WASHINGTON - President Bush has signed into law the $300 billion omnibus housing bill, which will provide state housing finance agencies with an additional $11 billion in private-activity bonds to refinance subprime mortgages as well as provide loans to first-time homebuyers and permanently exempt all housing bonds from the alternative minimum tax.

Bush signed the bill early yesterday morning in a significant departure from his initial threat to veto the measure. Originally, the administration said the bill contained provisions, such as $4 billion in community development block grant funds, that aided private lenders instead of struggling homeowners, the intended target of the legislation.

However, after lawmakers included administration proposals that would temporarily provide a federal financial back-stop for mortgage giants Fannie Mae and Freddie Mac in the legislation, Bush abandoned his veto threat and announced he would support the bill.

CDBG provides grants to state and local governments to fund economic development projects and can be used in projects financed by municipal bonds.

Meanwhile, the third and fourth times weren't a charm for Senate Democrats, who yesterday and the day before again failed to muster the votes necessary to clear a procedural hurdle on legislation that would extend dozens of expired and expiring tax breaks, patch the alternative minimum tax, and implement tax incentives for alternative energy.

Senate Republicans have consistently blocked the "extenders" legislation, arguing that extensions of current tax policy should not be offset with revenue-raising tax hikes elsewhere proposed by Democrats. With these most recent setbacks, it is expected that the legislation will not be taken up again until the fall, when Congress returns from its August recess.

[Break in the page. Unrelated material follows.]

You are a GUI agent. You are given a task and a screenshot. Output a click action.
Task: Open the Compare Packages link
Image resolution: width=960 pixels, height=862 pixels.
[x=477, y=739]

The bill, which was introduced by Senate Finance Committee chairman Max Baucus, D-Mont., also contains a one-year "patch" of the AMT without revenue-raising offsets. While the House's chief taxwriter, House Ways and Means Committee chairman Charles Rangel, D-N.Y., is pushing his own one-year AMT patch with offsets, it is widely expected that any patch to the tax this year will not contain offsets.

The AMT, which applies to interest earned on private-activity bonds and some governmental and 501(c)(3) bonds, was created to prevent high-income households eligible for multiple tax breaks from paying little or no taxes. However, the AMT is not indexed to inflation, so more taxpayers become subject to it each year.